The only two studies published to-date have found no evidence to suggest that the use of tampons leads to an increased risk of developing endometriosis.
Exercise
One study has found that women who exercised regularly were less likely to develop endometriosis. This effect was limited to women who had begun regular exercise before the age of 26 and who exercised for more than two hours per week; the effect was most marked in women who engaged in vigorous exercise such as jogging or aerobics.
It is thought that this protective effect is due to the fact that regular vigorous exercise usually lowers the oestrogen levels in the body which in turn reduces the amount of oestrogen available for the growth of the endometrial implants.
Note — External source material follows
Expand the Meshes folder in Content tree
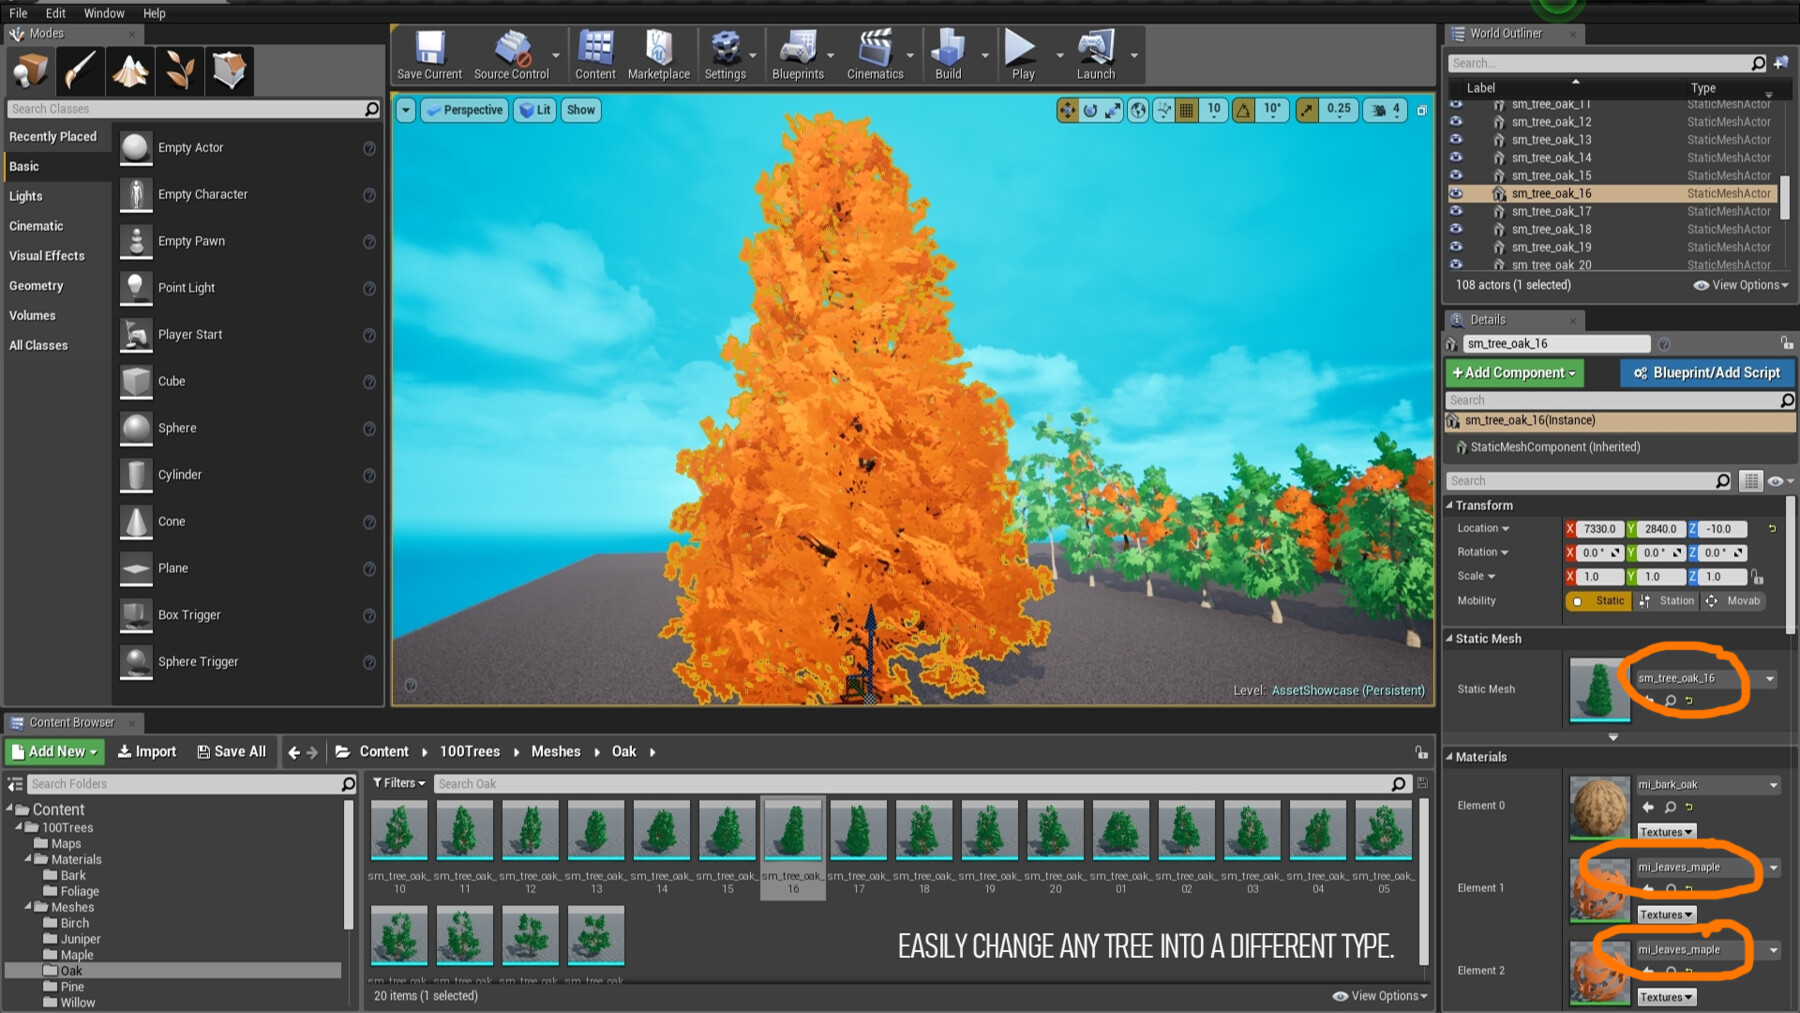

Association with other diseases
For many years there has been some speculation by doctors that women with endometriosis have a higher incidence of other chronic health problems, particularly allergic conditions, such as hay fever and eczema, and auto-immune diseases, such as rheumatoid arthritis and systemic lupus erythematosus (SLE).
Unfortunately, only a couple of small studies investigating this topic have been published to-date: they found that women with endometriosis had a higher incidence of yeast infections and allergic conditions, particularly food sensitivities and hay fever, but were unable to show an association of endometriosis with any auto-immune diseases — probably due to the limited number of women involved.
Interestingly, these studies also found that more women with endometriosis reported that they had suffered from glandular fever.